=== Section Start ===

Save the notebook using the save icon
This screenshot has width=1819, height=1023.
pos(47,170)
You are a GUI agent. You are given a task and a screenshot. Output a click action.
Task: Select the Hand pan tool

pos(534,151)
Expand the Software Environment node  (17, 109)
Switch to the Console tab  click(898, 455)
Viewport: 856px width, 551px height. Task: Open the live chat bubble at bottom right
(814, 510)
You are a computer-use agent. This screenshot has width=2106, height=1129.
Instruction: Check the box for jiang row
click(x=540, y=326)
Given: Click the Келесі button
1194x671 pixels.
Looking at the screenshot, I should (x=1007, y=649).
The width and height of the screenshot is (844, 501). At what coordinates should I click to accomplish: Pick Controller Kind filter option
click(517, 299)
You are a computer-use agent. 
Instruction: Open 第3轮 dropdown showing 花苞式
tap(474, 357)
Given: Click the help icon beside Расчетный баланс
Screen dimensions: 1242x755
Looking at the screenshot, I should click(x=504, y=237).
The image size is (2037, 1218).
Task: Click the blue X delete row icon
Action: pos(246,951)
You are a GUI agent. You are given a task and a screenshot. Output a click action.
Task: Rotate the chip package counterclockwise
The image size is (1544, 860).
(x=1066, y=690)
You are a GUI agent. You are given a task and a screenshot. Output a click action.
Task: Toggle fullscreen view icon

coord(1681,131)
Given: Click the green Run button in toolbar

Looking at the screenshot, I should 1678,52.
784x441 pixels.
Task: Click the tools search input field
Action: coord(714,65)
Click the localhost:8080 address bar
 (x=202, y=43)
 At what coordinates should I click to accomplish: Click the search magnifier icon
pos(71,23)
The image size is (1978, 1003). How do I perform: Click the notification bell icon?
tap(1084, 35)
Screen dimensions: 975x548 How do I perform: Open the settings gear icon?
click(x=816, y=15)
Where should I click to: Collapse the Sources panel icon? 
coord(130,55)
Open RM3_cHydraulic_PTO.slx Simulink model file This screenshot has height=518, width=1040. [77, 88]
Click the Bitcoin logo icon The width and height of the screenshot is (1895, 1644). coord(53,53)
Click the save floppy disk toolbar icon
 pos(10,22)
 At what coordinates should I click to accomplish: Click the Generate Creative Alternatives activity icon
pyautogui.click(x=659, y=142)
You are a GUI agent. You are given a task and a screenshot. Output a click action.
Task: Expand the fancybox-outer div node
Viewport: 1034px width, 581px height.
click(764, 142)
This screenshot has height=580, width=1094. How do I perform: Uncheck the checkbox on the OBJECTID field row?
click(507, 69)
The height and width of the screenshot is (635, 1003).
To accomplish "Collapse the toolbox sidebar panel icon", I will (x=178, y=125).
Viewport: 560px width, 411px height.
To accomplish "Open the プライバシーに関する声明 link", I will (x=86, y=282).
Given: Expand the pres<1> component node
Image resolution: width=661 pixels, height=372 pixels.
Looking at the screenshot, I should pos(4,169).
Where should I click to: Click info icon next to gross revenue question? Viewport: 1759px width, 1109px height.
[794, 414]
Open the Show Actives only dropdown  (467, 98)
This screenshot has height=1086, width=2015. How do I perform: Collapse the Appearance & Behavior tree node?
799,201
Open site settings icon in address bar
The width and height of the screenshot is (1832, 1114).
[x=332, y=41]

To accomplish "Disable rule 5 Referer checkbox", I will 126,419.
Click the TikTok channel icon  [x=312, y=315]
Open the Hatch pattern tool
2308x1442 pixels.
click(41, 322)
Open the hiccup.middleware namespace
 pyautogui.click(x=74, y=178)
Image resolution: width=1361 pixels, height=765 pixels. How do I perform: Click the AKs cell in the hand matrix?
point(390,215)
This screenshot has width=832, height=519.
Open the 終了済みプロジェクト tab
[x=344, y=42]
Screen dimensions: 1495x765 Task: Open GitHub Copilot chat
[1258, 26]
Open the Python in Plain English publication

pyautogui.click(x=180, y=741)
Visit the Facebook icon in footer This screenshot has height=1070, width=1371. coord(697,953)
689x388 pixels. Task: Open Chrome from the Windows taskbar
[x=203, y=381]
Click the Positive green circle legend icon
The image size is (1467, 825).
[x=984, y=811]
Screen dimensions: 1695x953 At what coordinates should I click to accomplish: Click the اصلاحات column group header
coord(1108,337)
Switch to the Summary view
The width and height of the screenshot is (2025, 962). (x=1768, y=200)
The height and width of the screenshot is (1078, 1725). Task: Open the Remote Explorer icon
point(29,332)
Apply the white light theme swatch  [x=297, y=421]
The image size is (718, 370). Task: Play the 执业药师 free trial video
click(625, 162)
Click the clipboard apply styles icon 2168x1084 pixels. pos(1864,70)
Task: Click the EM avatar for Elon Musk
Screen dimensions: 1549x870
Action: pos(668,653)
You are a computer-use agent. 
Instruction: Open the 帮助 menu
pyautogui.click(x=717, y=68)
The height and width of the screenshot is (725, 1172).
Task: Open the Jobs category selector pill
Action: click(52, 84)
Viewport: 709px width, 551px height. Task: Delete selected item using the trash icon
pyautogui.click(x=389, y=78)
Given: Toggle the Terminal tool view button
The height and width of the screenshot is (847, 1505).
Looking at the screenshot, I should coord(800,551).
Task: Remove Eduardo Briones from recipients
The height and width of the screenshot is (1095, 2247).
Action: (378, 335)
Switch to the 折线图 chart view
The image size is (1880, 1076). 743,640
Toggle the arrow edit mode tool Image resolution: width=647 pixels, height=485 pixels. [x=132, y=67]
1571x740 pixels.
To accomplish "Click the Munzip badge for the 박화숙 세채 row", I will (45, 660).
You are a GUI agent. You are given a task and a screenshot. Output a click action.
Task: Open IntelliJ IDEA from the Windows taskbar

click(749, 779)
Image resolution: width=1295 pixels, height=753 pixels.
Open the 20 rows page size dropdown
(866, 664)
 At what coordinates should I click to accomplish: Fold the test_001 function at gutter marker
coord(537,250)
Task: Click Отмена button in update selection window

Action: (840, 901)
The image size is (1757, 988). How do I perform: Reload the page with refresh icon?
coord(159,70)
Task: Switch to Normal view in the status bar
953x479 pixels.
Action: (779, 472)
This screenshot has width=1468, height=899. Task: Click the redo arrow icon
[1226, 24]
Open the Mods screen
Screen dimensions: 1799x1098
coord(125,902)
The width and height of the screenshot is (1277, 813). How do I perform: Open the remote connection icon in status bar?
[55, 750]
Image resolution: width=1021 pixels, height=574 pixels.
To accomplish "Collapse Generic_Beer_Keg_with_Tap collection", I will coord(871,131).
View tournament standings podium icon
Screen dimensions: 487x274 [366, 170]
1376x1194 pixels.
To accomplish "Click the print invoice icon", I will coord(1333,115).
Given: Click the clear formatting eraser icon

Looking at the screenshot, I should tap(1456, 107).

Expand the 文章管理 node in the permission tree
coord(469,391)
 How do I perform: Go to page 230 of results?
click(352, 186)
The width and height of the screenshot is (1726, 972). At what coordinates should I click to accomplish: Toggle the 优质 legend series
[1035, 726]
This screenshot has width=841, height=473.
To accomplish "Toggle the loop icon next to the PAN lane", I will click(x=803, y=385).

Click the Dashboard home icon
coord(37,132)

=== Section End ===

What the task requires: Could you repeat every record above exactly as it stands?

Answer space:
Save the notebook using the save icon
This screenshot has width=1819, height=1023.
pos(47,170)
You are a GUI agent. You are given a task and a screenshot. Output a click action.
Task: Select the Hand pan tool

pos(534,151)
Expand the Software Environment node  (17, 109)
Switch to the Console tab  click(898, 455)
Viewport: 856px width, 551px height. Task: Open the live chat bubble at bottom right
(814, 510)
You are a computer-use agent. This screenshot has width=2106, height=1129.
Instruction: Check the box for jiang row
click(x=540, y=326)
Given: Click the Келесі button
1194x671 pixels.
Looking at the screenshot, I should (x=1007, y=649).
The width and height of the screenshot is (844, 501). At what coordinates should I click to accomplish: Pick Controller Kind filter option
click(517, 299)
You are a computer-use agent. 
Instruction: Open 第3轮 dropdown showing 花苞式
tap(474, 357)
Given: Click the help icon beside Расчетный баланс
Screen dimensions: 1242x755
Looking at the screenshot, I should click(x=504, y=237).
The image size is (2037, 1218).
Task: Click the blue X delete row icon
Action: pos(246,951)
You are a GUI agent. You are given a task and a screenshot. Output a click action.
Task: Rotate the chip package counterclockwise
The image size is (1544, 860).
(x=1066, y=690)
You are a GUI agent. You are given a task and a screenshot. Output a click action.
Task: Toggle fullscreen view icon

coord(1681,131)
Given: Click the green Run button in toolbar

Looking at the screenshot, I should 1678,52.
784x441 pixels.
Task: Click the tools search input field
Action: coord(714,65)
Click the localhost:8080 address bar
 (x=202, y=43)
 At what coordinates should I click to accomplish: Click the search magnifier icon
pos(71,23)
The image size is (1978, 1003). How do I perform: Click the notification bell icon?
tap(1084, 35)
Screen dimensions: 975x548 How do I perform: Open the settings gear icon?
click(x=816, y=15)
Where should I click to: Collapse the Sources panel icon? 
coord(130,55)
Open RM3_cHydraulic_PTO.slx Simulink model file This screenshot has height=518, width=1040. [77, 88]
Click the Bitcoin logo icon The width and height of the screenshot is (1895, 1644). coord(53,53)
Click the save floppy disk toolbar icon
 pos(10,22)
 At what coordinates should I click to accomplish: Click the Generate Creative Alternatives activity icon
pyautogui.click(x=659, y=142)
You are a GUI agent. You are given a task and a screenshot. Output a click action.
Task: Expand the fancybox-outer div node
Viewport: 1034px width, 581px height.
click(764, 142)
This screenshot has height=580, width=1094. How do I perform: Uncheck the checkbox on the OBJECTID field row?
click(507, 69)
The height and width of the screenshot is (635, 1003).
To accomplish "Collapse the toolbox sidebar panel icon", I will (x=178, y=125).
Viewport: 560px width, 411px height.
To accomplish "Open the プライバシーに関する声明 link", I will (x=86, y=282).
Given: Expand the pres<1> component node
Image resolution: width=661 pixels, height=372 pixels.
Looking at the screenshot, I should pos(4,169).
Where should I click to: Click info icon next to gross revenue question? Viewport: 1759px width, 1109px height.
[794, 414]
Open the Show Actives only dropdown  (467, 98)
This screenshot has height=1086, width=2015. How do I perform: Collapse the Appearance & Behavior tree node?
799,201
Open site settings icon in address bar
The width and height of the screenshot is (1832, 1114).
[x=332, y=41]

To accomplish "Disable rule 5 Referer checkbox", I will 126,419.
Click the TikTok channel icon  [x=312, y=315]
Open the Hatch pattern tool
2308x1442 pixels.
click(41, 322)
Open the hiccup.middleware namespace
 pyautogui.click(x=74, y=178)
Image resolution: width=1361 pixels, height=765 pixels. How do I perform: Click the AKs cell in the hand matrix?
point(390,215)
This screenshot has width=832, height=519.
Open the 終了済みプロジェクト tab
[x=344, y=42]
Screen dimensions: 1495x765 Task: Open GitHub Copilot chat
[1258, 26]
Open the Python in Plain English publication

pyautogui.click(x=180, y=741)
Visit the Facebook icon in footer This screenshot has height=1070, width=1371. coord(697,953)
689x388 pixels. Task: Open Chrome from the Windows taskbar
[x=203, y=381]
Click the Positive green circle legend icon
The image size is (1467, 825).
[x=984, y=811]
Screen dimensions: 1695x953 At what coordinates should I click to accomplish: Click the اصلاحات column group header
coord(1108,337)
Switch to the Summary view
The width and height of the screenshot is (2025, 962). (x=1768, y=200)
The height and width of the screenshot is (1078, 1725). Task: Open the Remote Explorer icon
point(29,332)
Apply the white light theme swatch  [x=297, y=421]
The image size is (718, 370). Task: Play the 执业药师 free trial video
click(625, 162)
Click the clipboard apply styles icon 2168x1084 pixels. pos(1864,70)
Task: Click the EM avatar for Elon Musk
Screen dimensions: 1549x870
Action: pos(668,653)
You are a computer-use agent. 
Instruction: Open the 帮助 menu
pyautogui.click(x=717, y=68)
The height and width of the screenshot is (725, 1172).
Task: Open the Jobs category selector pill
Action: click(52, 84)
Viewport: 709px width, 551px height. Task: Delete selected item using the trash icon
pyautogui.click(x=389, y=78)
Given: Toggle the Terminal tool view button
The height and width of the screenshot is (847, 1505).
Looking at the screenshot, I should coord(800,551).
Task: Remove Eduardo Briones from recipients
The height and width of the screenshot is (1095, 2247).
Action: (378, 335)
Switch to the 折线图 chart view
The image size is (1880, 1076). 743,640
Toggle the arrow edit mode tool Image resolution: width=647 pixels, height=485 pixels. [x=132, y=67]
1571x740 pixels.
To accomplish "Click the Munzip badge for the 박화숙 세채 row", I will (45, 660).
You are a GUI agent. You are given a task and a screenshot. Output a click action.
Task: Open IntelliJ IDEA from the Windows taskbar

click(749, 779)
Image resolution: width=1295 pixels, height=753 pixels.
Open the 20 rows page size dropdown
(866, 664)
 At what coordinates should I click to accomplish: Fold the test_001 function at gutter marker
coord(537,250)
Task: Click Отмена button in update selection window

Action: (840, 901)
The image size is (1757, 988). How do I perform: Reload the page with refresh icon?
coord(159,70)
Task: Switch to Normal view in the status bar
953x479 pixels.
Action: (779, 472)
This screenshot has width=1468, height=899. Task: Click the redo arrow icon
[1226, 24]
Open the Mods screen
Screen dimensions: 1799x1098
coord(125,902)
The width and height of the screenshot is (1277, 813). How do I perform: Open the remote connection icon in status bar?
[55, 750]
Image resolution: width=1021 pixels, height=574 pixels.
To accomplish "Collapse Generic_Beer_Keg_with_Tap collection", I will coord(871,131).
View tournament standings podium icon
Screen dimensions: 487x274 [366, 170]
1376x1194 pixels.
To accomplish "Click the print invoice icon", I will coord(1333,115).
Given: Click the clear formatting eraser icon

Looking at the screenshot, I should tap(1456, 107).

Expand the 文章管理 node in the permission tree
coord(469,391)
 How do I perform: Go to page 230 of results?
click(352, 186)
The width and height of the screenshot is (1726, 972). At what coordinates should I click to accomplish: Toggle the 优质 legend series
[1035, 726]
This screenshot has width=841, height=473.
To accomplish "Toggle the loop icon next to the PAN lane", I will click(x=803, y=385).

Click the Dashboard home icon
coord(37,132)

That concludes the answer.